“Al dente” pişirin: Az pişmiş makarnanın nişastası daha yavaş sindirilir. Araştırmalar “al dente” makarnanın glisemik yükünün çok pişmiş makarnaya göre yüzde 20 daha düşük olduğunu gösteriyor. Yani çözüm, makarnanızı hafif diri pişirmek.
Soğutup tekrar ısıtın: Makarnayı pişirdikten sonra soğumaya bıraktığınızda sindirimi güç, dirençli nişastaların miktarı artar. Çalışmalar soğutulmuş makarna tekrar ısıtıldığında kandaki şeker ve insülin yanıtının yüzde 20-30 azaldığını gösteriyor.
Porsiyonu küçültün: Bilimsel verilere göre 70-80 g. kuru makarnayla yapılan bir porsiyonda ortalama 250 kalorilik enerji yükü var. Bu miktarla yetinmeniz bedeninize daha az glisemik yük yüklemeniz anlamına geliyor
Proteinle evlendirin: Makarnayı herhangi bir proteinle kombinlemek, yani o makarnaya peynir, yoğurt, kıyma, deniz ürünleri eklemek insülin cevabını dengeler, kan şekeri patlamalarını engeller.
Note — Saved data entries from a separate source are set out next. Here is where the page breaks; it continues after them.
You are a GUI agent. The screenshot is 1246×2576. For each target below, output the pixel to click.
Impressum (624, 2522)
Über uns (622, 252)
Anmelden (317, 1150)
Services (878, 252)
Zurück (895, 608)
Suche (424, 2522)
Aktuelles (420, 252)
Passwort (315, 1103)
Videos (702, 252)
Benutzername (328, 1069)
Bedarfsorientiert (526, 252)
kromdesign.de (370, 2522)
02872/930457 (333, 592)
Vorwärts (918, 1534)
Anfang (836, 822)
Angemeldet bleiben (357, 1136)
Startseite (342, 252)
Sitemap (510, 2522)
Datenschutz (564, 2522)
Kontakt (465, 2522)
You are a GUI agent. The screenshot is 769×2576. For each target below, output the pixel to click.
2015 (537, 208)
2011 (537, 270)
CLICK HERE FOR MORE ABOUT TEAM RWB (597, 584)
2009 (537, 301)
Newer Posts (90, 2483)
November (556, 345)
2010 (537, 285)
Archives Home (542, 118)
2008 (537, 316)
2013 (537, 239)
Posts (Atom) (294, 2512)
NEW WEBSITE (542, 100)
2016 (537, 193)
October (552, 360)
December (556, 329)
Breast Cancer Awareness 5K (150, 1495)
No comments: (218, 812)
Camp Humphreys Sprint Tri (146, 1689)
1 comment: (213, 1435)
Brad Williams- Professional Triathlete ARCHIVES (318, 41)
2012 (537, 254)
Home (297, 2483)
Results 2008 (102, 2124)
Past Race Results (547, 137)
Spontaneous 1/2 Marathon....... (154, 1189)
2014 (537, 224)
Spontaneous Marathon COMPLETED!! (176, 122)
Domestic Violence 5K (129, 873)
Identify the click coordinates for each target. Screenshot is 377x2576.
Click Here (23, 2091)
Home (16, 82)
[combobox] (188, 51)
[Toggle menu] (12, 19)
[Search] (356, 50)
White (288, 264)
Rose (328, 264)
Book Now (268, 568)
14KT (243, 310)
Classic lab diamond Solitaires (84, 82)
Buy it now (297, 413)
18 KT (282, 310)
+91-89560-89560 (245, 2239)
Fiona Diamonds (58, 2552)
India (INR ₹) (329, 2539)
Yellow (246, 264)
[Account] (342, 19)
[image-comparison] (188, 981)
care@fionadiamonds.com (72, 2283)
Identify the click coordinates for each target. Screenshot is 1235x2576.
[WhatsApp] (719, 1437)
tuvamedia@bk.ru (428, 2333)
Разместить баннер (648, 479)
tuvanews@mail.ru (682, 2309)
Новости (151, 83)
Araştırmalar makarnaya protein eklemenin glisemik yanıtı yüzde 20-40 azalttığını gösteriyor.
Not: Kayseri’nin pratik zekası burada da öne çıkıyor. Kayserililer makarnanın içine kıyma, dışına yoğurt ekleyip mantıyı düşük glisemik yüklü bir gıda haline getirme fikrini yüzlerce yıldır uyguluyor.

Lifli gıdalarla birlikte yiyin: Makarnalı bir sofrada sebze, baklagil veya tam tahıllarla yapılmış başka besinler de varsa makarnanın kan şekeri dalgalanmalarına yol açma ve kilo kazandırma ihtimali azalacaktır. Makarnalarınızı domatesli, kabaklı, ıspanaklı, hatta mercimekli soslarla ya da mantarlarla birlikte tüketin.
Sirke ve limon ekleyin: Asidik bileşenler mide boşalmasını yavaşlatır. Özellikle sirke bağırsaklarda nişastayı parçalayan enzimler baskılayarak kan şekeri artışını yüzde 20-30 azaltır.
Çözüm: Sofranızda makarna varsa limon ve sirke de bulunsun.